### MATERIAL FOR THE TASK
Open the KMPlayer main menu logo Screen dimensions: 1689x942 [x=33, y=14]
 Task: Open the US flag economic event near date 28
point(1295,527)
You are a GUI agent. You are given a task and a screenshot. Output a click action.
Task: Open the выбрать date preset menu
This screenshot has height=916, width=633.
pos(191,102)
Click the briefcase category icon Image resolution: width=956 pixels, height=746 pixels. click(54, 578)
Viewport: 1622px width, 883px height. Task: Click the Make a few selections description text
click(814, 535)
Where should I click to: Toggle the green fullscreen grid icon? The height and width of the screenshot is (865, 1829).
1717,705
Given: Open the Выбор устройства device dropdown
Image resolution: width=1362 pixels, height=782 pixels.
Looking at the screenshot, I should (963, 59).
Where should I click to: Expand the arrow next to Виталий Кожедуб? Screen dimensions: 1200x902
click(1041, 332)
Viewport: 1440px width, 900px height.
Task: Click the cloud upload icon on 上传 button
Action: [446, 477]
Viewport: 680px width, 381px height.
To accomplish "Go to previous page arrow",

### EXERCISE
Set every line of the listing down word for word.

### COMPLETED EXERCISE
Open the KMPlayer main menu logo Screen dimensions: 1689x942 [x=33, y=14]
 Task: Open the US flag economic event near date 28
point(1295,527)
You are a GUI agent. You are given a task and a screenshot. Output a click action.
Task: Open the выбрать date preset menu
This screenshot has height=916, width=633.
pos(191,102)
Click the briefcase category icon Image resolution: width=956 pixels, height=746 pixels. click(54, 578)
Viewport: 1622px width, 883px height. Task: Click the Make a few selections description text
click(814, 535)
Where should I click to: Toggle the green fullscreen grid icon? The height and width of the screenshot is (865, 1829).
1717,705
Given: Open the Выбор устройства device dropdown
Image resolution: width=1362 pixels, height=782 pixels.
Looking at the screenshot, I should (963, 59).
Where should I click to: Expand the arrow next to Виталий Кожедуб? Screen dimensions: 1200x902
click(1041, 332)
Viewport: 1440px width, 900px height.
Task: Click the cloud upload icon on 上传 button
Action: [446, 477]
Viewport: 680px width, 381px height.
To accomplish "Go to previous page arrow",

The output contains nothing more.